HRIC strongly condemns the seven-year prison sentence for Gao Yu (高瑜), the 71-year-old independent journalist convicted of “illegally providing state secrets abroad.” Gao is also subject to one year of post-release deprivation of political rights. The sentence was announced by the Beijing Municipal No. 3 Intermediate People’s Court, where Gao was tried in November 2014.

Gao was accused of leaking Document No. 9, an internal directive on ideological control issued by the Communist Party of China in 2013 that outlines seven “Noteworthy Problems”—constitutional democracy, universal values, civil society, neoliberalism, the West’s idea of journalism, historical nihilism, and questioning the socialist nature of socialism with Chinese characteristics.

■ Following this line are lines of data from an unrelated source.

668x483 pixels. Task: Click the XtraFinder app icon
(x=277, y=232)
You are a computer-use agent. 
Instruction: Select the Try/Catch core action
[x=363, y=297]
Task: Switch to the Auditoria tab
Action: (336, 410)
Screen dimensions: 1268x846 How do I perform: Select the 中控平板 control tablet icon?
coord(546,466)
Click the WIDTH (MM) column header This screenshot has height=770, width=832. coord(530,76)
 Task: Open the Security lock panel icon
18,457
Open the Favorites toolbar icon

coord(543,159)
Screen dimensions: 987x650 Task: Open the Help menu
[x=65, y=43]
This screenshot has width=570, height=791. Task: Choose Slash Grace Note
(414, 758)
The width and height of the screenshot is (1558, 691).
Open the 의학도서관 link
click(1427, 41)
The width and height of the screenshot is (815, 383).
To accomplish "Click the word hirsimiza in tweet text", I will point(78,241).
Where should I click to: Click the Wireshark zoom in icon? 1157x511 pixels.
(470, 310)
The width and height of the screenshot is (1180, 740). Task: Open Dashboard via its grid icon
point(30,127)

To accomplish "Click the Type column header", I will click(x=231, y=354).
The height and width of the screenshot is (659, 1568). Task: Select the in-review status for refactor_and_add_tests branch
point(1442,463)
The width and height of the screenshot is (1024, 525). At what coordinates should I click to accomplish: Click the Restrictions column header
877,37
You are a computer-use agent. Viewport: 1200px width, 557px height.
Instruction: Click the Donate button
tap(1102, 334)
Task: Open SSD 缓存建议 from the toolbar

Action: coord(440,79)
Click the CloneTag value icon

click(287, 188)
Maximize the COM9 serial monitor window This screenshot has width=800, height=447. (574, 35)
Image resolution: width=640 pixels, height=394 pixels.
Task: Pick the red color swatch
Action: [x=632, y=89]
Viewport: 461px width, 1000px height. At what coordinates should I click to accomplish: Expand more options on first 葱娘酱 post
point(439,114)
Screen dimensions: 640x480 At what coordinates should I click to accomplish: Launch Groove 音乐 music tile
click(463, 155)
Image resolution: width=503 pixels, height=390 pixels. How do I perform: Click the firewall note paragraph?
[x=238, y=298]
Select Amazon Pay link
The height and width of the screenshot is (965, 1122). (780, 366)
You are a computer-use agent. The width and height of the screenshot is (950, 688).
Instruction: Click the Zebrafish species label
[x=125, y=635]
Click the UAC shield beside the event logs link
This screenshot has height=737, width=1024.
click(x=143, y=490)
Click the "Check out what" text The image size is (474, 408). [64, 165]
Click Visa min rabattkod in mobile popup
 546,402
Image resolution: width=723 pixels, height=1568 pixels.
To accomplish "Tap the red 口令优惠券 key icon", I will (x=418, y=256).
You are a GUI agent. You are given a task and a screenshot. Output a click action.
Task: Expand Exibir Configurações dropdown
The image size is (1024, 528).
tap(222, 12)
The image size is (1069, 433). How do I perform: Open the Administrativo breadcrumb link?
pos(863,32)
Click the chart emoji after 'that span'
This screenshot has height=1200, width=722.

“Gao’s conviction is the latest signal of a severe tightening of control on access to information,” said Sharon Hom, Executive Director of Human Rights in China. “The politicized use of the charge of ‘leaking state secrets abroad’ once again exposes the hollowness of the official slogan of ruling the country in accordance with the law.”

Gao was detained on April 24, 2014, along with her son. In May, she made a televised confession on CCTV, which she later retracted during her trial, saying her confession had been made under duress.

In an interview with Voice of America today, Mo Shaoping (莫少), a lawyer for Gao, said that Gao had stressed that she made the confession because the police used her son as a threat. Mo said that he believed the court based its conviction chiefly on Gao’s confession, instead of on factual evidence, in violation of the Criminal Procedure Law.

Gao is a widely admired journalist, who has long been targeted by the authorities for her critical reportage. She had been imprisoned twice previously, the first time in 1989 for 15 months, following her attempt to dissuade the military from acting against the demonstrators in the 1989 Democracy Movement, and later in 1994 for six years, also for leaking state secrets.